§ Problem requirements:
If a record contains a picture, skip the picture and transcribe the rest exactly.

§ Provided records:
====================
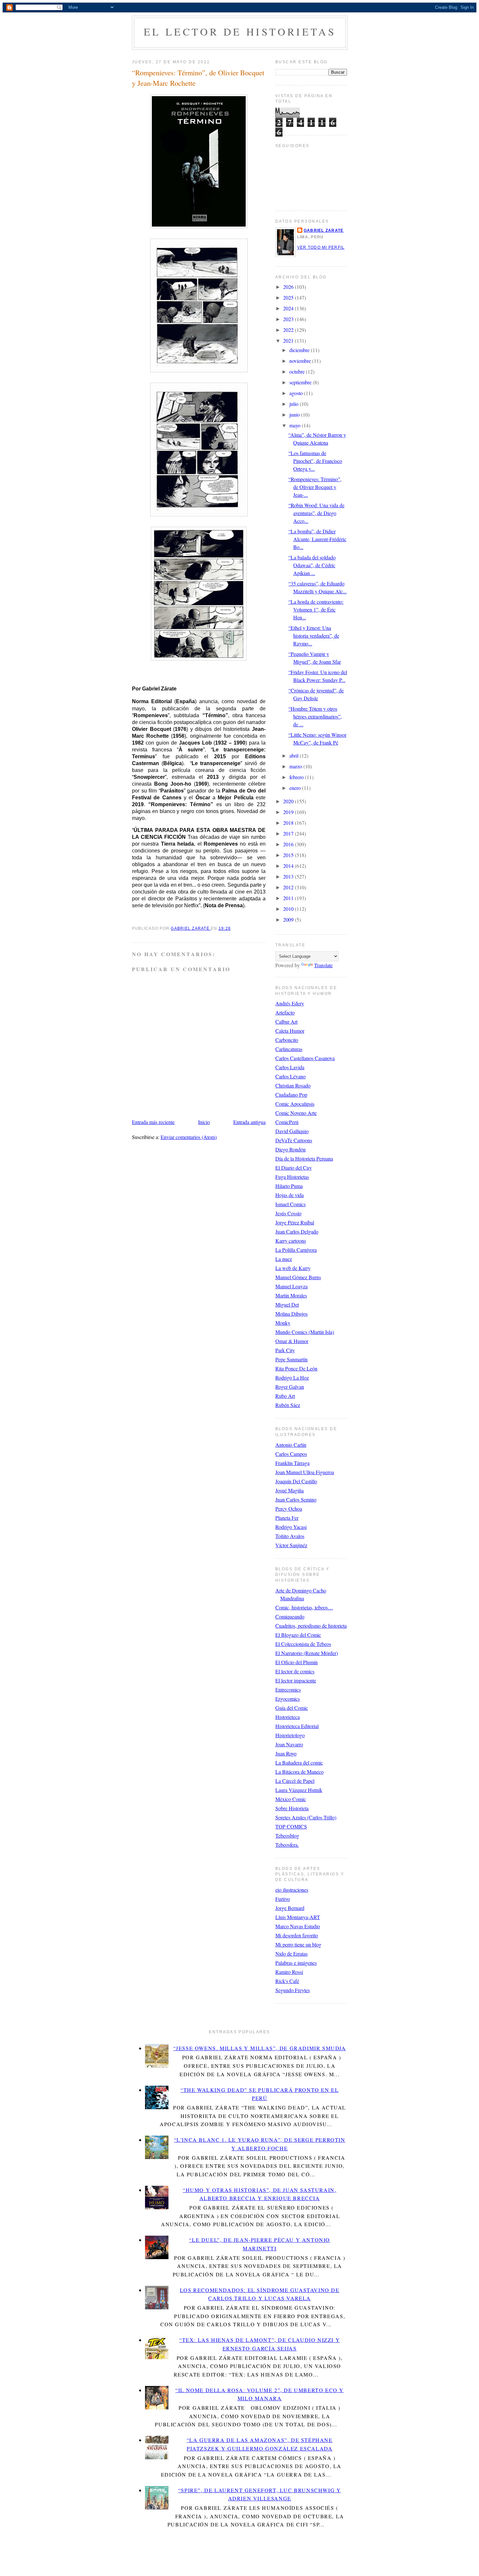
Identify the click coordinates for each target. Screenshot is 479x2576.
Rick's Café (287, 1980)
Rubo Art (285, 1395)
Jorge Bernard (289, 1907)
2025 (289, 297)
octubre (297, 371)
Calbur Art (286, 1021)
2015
====================
§ Response box:
Identify the click coordinates for each target. Screenshot is 479x2576.
Rick's Café (287, 1980)
Rubo Art (285, 1395)
Jorge Bernard (289, 1907)
2025 (289, 297)
octubre (297, 371)
Calbur Art (286, 1021)
2015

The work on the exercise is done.